Evaporative (evaporative) coolers are cooling systems that use only water and a blower (fan) to circulate air. When warm, dry (unsaturated) air is drawn from a water-soaked pad, the water evaporates and is sucked into the air as water vapour. In the process, the air is cooled and the humidity increased.
Evaporative cooling technology is an energy efficient alternative to compressor-based cooling. In dry and arid regions, evaporative cooling can meet most or all building cooling loads using a quarter of the energy of conventional equipment. It can also be cost-effectively implemented when integrated with traditional chiller systems, which can greatly improve a facility’s load profile.
Evaporative cooling requires a large water supply and is only effective when the relative humidity is low, limiting its efficient use to dry climates.
Part 1. Principles of Evaporative Cooling
The first basis for understanding any air conditioning, dehumidification and evaporative cooling is psychrometry. Psychrometry consists of interactions between heat, humidity and air. It is basically the study of air-water mixtures and is a basis for understanding how to change air from one state to another. As the air temperature increases, the moisture holding capacity also increases; and the warmer air becomes less dense. This makes humidity a very influential factor for both comfort and heat gain in calculations.
Knowledge of systems consisting of dry air and water vapor is essential for the design and analysis of air conditioners, cooling towers and industrial processes that require close control of the vapor content in the air. The interactions of air humidity and heat are quite complex; Fortunately, these interactions can be combined into a single diagram.
Cooling Processes in the Psychrometric Chart
The cooling processes in the Psychrometric Chart are shown below:
Sensible Cooling – In the sensible cooling process, the temperature of the air changes from ‘A’ to ‘C’ while maintaining a constant humidity. The temperature is lowered by [T(A) – T(C)] and the wet bulb temperature is also lowered. Since there is no addition or loss of moisture, the amount of moisture remains the same.
Evaporative Cooling – In evaporative cooling, both the temperature and humidity of the air change along the lines of the constant wet bulb temperature (shown as line AB). There is no change in heat content and energy is only converted from sensible to latent energy.
In the evaporative cooling process, changes occur in the dry bulb temperature, specific volume, relative humidity, humidity rate, dew point temperature and vapor pressure of the moist air. There is no change in wet bulb temperature and enthalpy. Evaporative cooling is a constant enthalpy process (technically called the adiabatic process).
Evaporative Cooling Key Terms
1) Wet Bulb Depression: It is the difference between dry bulb and wet bulb temperatures.
2) Temperature Drop: The difference between the inlet dry bulb temperature and the outlet dry bulb temperature.

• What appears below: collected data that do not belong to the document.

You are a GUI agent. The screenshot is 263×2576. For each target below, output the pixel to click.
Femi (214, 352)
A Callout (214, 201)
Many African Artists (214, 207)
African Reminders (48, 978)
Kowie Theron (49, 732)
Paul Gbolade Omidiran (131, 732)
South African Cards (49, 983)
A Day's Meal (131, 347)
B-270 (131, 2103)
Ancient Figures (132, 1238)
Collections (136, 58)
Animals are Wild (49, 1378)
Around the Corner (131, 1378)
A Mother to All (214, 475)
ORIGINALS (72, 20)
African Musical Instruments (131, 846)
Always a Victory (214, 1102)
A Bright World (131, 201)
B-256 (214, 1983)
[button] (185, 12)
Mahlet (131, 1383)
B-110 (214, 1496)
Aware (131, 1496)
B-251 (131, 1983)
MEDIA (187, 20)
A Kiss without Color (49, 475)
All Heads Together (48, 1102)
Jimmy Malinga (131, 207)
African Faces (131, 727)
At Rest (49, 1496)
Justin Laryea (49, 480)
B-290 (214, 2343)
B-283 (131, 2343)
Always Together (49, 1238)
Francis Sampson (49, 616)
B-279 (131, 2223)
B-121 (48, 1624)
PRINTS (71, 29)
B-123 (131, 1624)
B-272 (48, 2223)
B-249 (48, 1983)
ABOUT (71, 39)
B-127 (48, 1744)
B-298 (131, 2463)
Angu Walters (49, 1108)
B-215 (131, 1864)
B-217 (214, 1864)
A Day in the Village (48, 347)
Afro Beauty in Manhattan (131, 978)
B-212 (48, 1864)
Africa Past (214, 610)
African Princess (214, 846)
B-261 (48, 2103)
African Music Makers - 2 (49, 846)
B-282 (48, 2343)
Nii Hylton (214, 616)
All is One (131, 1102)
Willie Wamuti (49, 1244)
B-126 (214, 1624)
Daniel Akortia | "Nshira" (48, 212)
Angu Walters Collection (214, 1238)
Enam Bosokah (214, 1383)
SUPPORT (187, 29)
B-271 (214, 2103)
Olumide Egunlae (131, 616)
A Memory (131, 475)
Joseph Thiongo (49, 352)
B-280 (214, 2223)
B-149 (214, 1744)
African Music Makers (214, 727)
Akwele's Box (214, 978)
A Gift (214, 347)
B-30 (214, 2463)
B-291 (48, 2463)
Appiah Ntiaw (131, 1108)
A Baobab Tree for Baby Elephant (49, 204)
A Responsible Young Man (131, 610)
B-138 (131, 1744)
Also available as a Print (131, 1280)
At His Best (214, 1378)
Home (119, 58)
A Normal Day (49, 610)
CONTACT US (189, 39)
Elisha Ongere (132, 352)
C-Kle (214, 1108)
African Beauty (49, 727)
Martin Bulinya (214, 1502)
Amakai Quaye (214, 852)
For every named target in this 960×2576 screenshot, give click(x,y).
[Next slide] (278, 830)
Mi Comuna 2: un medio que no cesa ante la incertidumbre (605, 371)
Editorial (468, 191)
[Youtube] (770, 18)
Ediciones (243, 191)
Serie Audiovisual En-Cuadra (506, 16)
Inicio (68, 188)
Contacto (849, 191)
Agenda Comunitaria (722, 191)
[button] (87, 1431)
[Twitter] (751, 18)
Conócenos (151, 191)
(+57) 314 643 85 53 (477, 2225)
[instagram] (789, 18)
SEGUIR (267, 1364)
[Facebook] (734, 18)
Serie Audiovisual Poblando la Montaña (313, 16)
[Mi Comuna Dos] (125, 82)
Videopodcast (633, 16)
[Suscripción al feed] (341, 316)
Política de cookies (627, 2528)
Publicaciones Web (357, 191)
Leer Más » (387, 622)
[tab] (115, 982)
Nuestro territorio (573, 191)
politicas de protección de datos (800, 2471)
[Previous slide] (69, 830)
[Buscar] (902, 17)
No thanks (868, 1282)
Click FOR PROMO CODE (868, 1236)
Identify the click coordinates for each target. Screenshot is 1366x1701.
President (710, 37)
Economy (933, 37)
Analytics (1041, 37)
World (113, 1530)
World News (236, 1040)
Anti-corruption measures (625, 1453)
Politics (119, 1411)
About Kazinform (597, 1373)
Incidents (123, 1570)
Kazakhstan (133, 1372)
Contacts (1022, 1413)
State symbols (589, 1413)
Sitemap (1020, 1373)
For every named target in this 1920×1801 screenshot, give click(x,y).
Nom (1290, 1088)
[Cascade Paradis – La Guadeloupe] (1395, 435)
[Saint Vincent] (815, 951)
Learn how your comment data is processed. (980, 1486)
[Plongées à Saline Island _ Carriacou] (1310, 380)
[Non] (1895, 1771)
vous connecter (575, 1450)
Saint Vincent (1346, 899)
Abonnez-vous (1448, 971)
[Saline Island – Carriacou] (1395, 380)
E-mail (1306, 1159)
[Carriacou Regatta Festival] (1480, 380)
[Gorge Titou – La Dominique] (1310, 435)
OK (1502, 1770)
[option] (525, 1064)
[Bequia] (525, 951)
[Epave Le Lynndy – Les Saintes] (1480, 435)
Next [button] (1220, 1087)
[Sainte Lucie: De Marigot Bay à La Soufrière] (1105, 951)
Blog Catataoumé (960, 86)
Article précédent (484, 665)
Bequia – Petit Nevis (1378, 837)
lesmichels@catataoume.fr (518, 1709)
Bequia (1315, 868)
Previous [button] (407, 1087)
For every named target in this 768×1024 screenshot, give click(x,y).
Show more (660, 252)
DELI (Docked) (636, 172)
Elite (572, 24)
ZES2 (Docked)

Example: If the dry bulb temperature entering an evaporative cooler is 38°C and the leaving dry bulb temperature is 23°F, the range is 38–23= 15°C.
3) Saturation or Cooling Efficiency (SE or CE): The difference between the inlet and outlet dry bulb temperatures over the wet bulb depression.
Example: If the Wet Bulb Depression is 17 ºC and the actual measured temperature drop in the cooling environment is 15 ºC (as in the example above), the cooling efficiency is 88%. (15/17 = .88).
4) Evaporative Cooling Performance Factors: Evaporative cooler performance is directly related to its ability to evaporate (cool) water at a given relative humidity. The drier the air, the better the performance. Humidity may be high in the morning, but as the day progresses and the temperature rises, the relative humidity will naturally decrease.
The hotter the day, the drier the air and the more cooling occurs through the evaporation of water. The temperature of the water does not have a large effect on the cooling produced by evaporation. For example, a gallon of water at 10°C will produce 9,000 BTUs of cooling, while a gallon of 32°CF water will produce 8,700 BTUs of cooling.
5) Evaporation Rate: Evaporation rate is a measure of the moisture absorption capacity of the air. The amount of absorption is largely dependent on four factors;
- Humidity of the air: Dry air has a greater ability to retain moisture. If the air already has a high moisture content, its moisture absorption capacity will be low.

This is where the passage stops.